# Exercise objective:
Below are the entries. Transcribe exactly the lines from the one with "Konkurs pisemny (341, 2111)" through the one with "Radionetzwerk Deutschland (658, 1004)", ends included, and leave out all others.

# Data for this exercise:
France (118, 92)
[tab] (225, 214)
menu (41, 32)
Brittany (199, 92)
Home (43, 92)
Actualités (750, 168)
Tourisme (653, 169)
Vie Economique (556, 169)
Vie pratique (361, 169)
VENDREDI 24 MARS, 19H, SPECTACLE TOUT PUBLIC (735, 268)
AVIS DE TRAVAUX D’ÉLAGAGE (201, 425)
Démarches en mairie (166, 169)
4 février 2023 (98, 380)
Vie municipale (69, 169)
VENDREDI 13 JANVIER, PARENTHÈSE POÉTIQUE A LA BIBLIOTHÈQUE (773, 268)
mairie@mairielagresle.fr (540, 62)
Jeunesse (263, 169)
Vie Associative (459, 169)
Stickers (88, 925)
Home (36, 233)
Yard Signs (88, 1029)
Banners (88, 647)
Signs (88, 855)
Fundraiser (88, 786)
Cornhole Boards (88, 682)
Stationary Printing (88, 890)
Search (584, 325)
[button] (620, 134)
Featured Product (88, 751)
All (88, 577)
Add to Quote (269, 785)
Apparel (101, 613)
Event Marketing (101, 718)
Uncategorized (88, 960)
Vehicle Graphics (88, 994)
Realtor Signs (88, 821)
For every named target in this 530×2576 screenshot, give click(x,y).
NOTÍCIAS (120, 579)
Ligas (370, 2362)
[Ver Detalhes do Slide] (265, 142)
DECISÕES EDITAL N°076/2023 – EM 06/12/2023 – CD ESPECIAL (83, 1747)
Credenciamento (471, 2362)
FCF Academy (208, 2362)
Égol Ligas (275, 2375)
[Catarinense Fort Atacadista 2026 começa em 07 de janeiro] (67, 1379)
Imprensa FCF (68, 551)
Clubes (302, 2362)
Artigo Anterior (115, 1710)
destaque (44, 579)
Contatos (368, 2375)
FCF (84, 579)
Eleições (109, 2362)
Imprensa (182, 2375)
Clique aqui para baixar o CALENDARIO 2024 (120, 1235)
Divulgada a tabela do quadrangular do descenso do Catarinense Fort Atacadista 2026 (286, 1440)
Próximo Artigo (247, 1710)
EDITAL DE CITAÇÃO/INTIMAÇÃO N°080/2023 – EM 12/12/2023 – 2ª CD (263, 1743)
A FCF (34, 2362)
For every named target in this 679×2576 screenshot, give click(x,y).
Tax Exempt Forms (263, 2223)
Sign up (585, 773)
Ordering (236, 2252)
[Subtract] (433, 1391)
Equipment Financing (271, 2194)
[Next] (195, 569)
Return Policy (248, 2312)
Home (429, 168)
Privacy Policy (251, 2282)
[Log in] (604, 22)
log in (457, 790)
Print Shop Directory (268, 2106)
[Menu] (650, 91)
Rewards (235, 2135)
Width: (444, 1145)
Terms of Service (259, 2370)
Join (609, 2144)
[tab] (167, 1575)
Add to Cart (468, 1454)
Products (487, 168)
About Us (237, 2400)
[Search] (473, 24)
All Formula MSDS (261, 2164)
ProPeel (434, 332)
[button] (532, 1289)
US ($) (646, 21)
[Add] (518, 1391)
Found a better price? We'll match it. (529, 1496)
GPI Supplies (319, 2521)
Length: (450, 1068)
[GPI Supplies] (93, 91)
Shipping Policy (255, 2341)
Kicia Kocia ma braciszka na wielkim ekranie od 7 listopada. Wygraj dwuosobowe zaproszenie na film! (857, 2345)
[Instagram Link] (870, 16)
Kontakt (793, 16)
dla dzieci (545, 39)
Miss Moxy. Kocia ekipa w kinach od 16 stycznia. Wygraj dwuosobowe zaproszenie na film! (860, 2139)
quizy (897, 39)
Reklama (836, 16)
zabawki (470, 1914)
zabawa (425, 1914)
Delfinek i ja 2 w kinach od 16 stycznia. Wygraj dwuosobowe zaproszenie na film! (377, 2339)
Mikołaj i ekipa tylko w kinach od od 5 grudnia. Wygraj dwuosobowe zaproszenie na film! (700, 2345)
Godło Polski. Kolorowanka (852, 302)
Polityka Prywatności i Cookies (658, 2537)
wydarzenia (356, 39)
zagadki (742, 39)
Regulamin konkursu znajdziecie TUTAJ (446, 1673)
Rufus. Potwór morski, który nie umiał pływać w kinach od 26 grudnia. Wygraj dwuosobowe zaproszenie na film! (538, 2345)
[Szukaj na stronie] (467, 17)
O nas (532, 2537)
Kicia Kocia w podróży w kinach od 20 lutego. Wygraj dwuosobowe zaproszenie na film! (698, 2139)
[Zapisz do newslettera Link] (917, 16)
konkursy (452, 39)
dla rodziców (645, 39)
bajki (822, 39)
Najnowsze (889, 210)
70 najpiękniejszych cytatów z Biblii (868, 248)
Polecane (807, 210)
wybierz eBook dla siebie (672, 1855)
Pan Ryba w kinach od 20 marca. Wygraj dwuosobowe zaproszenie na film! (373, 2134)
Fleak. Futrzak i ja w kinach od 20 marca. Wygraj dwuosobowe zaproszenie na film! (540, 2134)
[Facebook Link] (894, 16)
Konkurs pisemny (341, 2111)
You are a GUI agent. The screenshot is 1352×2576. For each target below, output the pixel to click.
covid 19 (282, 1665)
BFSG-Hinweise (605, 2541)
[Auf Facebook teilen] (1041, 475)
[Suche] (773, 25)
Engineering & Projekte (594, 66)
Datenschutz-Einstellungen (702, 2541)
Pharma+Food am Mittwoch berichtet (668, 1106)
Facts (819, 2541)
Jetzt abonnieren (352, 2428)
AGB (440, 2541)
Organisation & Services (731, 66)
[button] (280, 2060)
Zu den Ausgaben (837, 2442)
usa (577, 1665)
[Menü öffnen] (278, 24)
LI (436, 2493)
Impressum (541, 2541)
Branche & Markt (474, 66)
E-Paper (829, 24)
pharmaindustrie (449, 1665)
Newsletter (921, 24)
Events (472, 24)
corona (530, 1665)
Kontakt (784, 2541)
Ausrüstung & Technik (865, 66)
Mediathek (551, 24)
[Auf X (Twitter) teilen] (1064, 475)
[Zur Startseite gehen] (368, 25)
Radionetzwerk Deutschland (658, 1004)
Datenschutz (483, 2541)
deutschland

# Response area:
Konkurs pisemny (341, 2111)
You are a GUI agent. The screenshot is 1352×2576. For each target below, output the pixel to click.
covid 19 (282, 1665)
BFSG-Hinweise (605, 2541)
[Auf Facebook teilen] (1041, 475)
[Suche] (773, 25)
Engineering & Projekte (594, 66)
Datenschutz-Einstellungen (702, 2541)
Pharma+Food am Mittwoch berichtet (668, 1106)
Facts (819, 2541)
Jetzt abonnieren (352, 2428)
AGB (440, 2541)
Organisation & Services (731, 66)
[button] (280, 2060)
Zu den Ausgaben (837, 2442)
usa (577, 1665)
[Menü öffnen] (278, 24)
LI (436, 2493)
Impressum (541, 2541)
Branche & Markt (474, 66)
E-Paper (829, 24)
pharmaindustrie (449, 1665)
Newsletter (921, 24)
Events (472, 24)
corona (530, 1665)
Kontakt (784, 2541)
Ausrüstung & Technik (865, 66)
Mediathek (551, 24)
[Auf X (Twitter) teilen] (1064, 475)
[Zur Startseite gehen] (368, 25)
Radionetzwerk Deutschland (658, 1004)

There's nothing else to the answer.